For many years, whenever any global economy threatened to run out of steam, the US consumer would step in to save the day. Now, it seems, the US consumer is tapped out — at least when it comes to personal consumption expenditures.
But looking at the action in the stock market today and over the past week or so, I wonder if the indefatigable US consumer isn’t simply shifting his attention to stocks. Dow 10,000? Must be a buying opportunity!
Stocks aren’t cheap — certainly not when compared to bonds. But when stocks have fallen a lot, people rush in to buy "bargains" based on nothing more than the all-but-meaningless metric of percentage off all-time highs.
The magnitude of the housing crash, in terms of percentage off highs, is important, because such a vast proportion of the population either bought or refinanced at top-of-the-bubble valuations. But that doesn’t make houses cheap. In the case of stocks, the percentage-off-highs number is not important, because there wasn’t particularly high volume at those high points in any case. And it’s certainly not a bullish indicator, as some of the value investors at today’s conference maybe hoped.

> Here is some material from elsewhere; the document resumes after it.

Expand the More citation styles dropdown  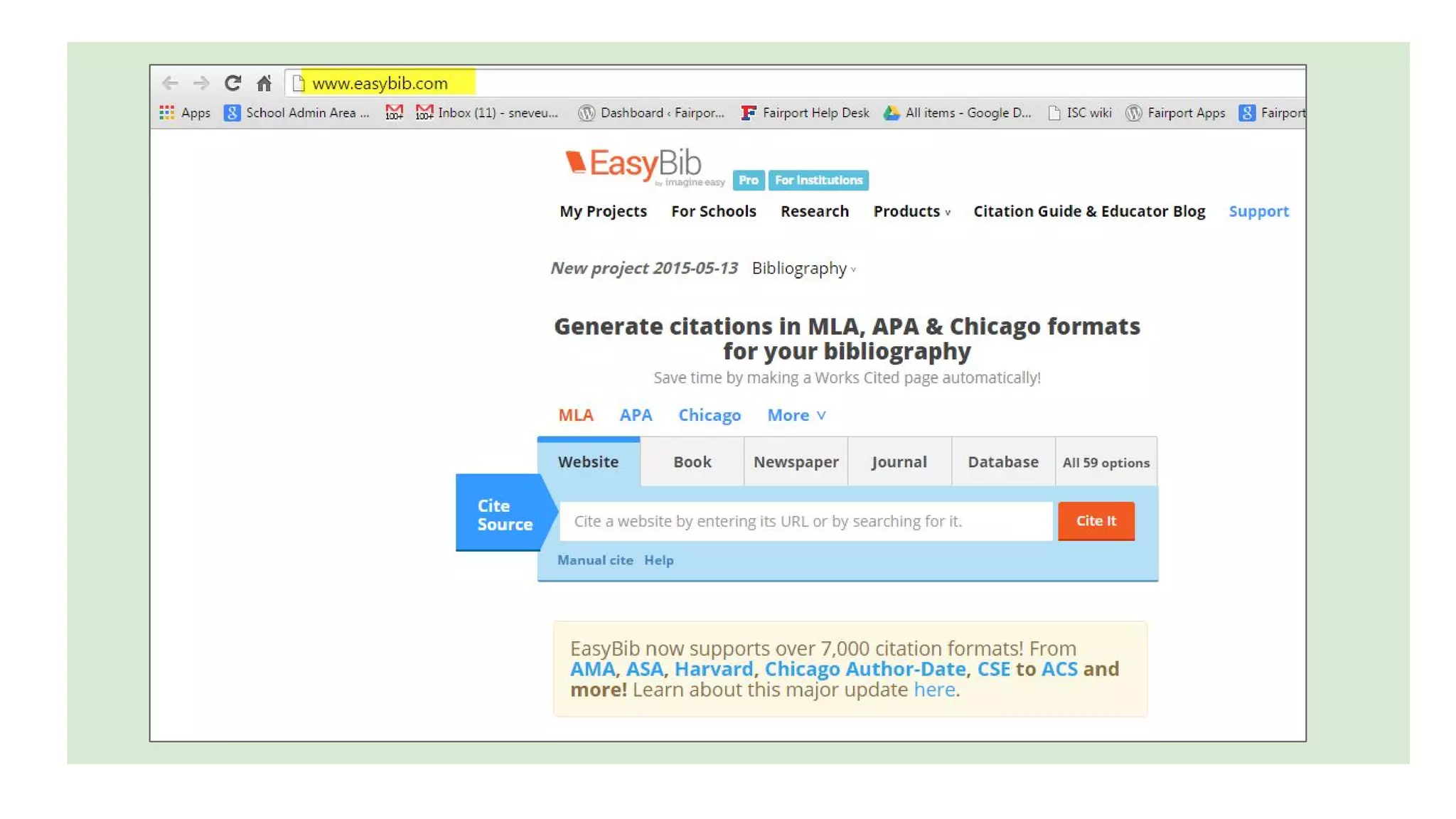796,415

Both days that we’ve seen a 700-point down move in the Dow, it’s been followed by a sharp and immediate retracement of about half the losses. I put that down to bargain hunters, looking at the sell-off like they might a 30% off sticker at their local department store.
Or put it this way: there’s a huge "sale" going on in the credit markets too, but the credit markets are largely inaccessible to retail investors, who discount future cashflows at a much lower interest rate than anybody who’s actually tried to borrow money in this market. When stocks fall towards the kind of levels implied by credit-market discount rates, retail investors, with their much lower discount rates, step in and catch the falling knife. So far, they’ve ended up very bloody every time they’ve tried to pull off this act.
A smarter move, for a long-term investor, would be to wait for the credit markets to return to some semblance of normality before jumping into stocks. You might not buy at the absolute bottom — but anybody who fancies themselves a market timer is deluded anyway. And you’ll have much less in the way of downside.